Problem description: Reproduce the material verbatim, from its first line up to and including the line containing "click(x=873, y=40)".

Information provided:
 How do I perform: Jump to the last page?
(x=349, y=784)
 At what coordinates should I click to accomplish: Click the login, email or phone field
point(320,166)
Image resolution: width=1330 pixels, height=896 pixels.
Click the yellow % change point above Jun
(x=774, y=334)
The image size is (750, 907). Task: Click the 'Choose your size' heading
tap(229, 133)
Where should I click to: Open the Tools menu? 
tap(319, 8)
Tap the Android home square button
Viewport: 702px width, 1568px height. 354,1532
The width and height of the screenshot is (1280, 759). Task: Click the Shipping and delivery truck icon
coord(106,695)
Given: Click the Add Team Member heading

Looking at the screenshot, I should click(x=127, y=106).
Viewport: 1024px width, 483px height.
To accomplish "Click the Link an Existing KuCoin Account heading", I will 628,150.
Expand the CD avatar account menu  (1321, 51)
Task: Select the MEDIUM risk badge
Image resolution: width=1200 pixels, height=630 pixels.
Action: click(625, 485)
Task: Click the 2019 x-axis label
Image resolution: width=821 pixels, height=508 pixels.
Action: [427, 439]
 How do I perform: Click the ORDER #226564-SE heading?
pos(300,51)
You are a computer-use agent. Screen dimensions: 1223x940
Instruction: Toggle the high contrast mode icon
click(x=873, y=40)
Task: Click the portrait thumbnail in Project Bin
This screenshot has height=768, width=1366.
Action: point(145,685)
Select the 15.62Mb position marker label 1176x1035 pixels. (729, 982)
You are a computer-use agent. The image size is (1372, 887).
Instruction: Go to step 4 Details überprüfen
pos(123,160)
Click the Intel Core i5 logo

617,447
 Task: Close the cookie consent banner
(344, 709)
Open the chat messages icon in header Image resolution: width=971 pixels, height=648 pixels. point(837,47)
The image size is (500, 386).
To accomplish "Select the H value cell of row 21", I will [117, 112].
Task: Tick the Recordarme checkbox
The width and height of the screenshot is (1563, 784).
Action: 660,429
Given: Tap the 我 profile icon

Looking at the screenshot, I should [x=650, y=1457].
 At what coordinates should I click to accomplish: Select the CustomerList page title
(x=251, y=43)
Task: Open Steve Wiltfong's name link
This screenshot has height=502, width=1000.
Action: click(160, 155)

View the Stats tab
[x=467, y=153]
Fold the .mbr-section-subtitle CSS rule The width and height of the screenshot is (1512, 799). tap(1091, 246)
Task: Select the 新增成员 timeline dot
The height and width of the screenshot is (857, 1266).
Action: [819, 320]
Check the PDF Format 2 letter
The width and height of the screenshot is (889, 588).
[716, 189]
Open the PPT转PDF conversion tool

Solution to this exercise:
 How do I perform: Jump to the last page?
(x=349, y=784)
 At what coordinates should I click to accomplish: Click the login, email or phone field
point(320,166)
Image resolution: width=1330 pixels, height=896 pixels.
Click the yellow % change point above Jun
(x=774, y=334)
The image size is (750, 907). Task: Click the 'Choose your size' heading
tap(229, 133)
Where should I click to: Open the Tools menu? 
tap(319, 8)
Tap the Android home square button
Viewport: 702px width, 1568px height. 354,1532
The width and height of the screenshot is (1280, 759). Task: Click the Shipping and delivery truck icon
coord(106,695)
Given: Click the Add Team Member heading

Looking at the screenshot, I should click(x=127, y=106).
Viewport: 1024px width, 483px height.
To accomplish "Click the Link an Existing KuCoin Account heading", I will 628,150.
Expand the CD avatar account menu  (1321, 51)
Task: Select the MEDIUM risk badge
Image resolution: width=1200 pixels, height=630 pixels.
Action: click(625, 485)
Task: Click the 2019 x-axis label
Image resolution: width=821 pixels, height=508 pixels.
Action: [427, 439]
 How do I perform: Click the ORDER #226564-SE heading?
pos(300,51)
You are a computer-use agent. Screen dimensions: 1223x940
Instruction: Toggle the high contrast mode icon
click(x=873, y=40)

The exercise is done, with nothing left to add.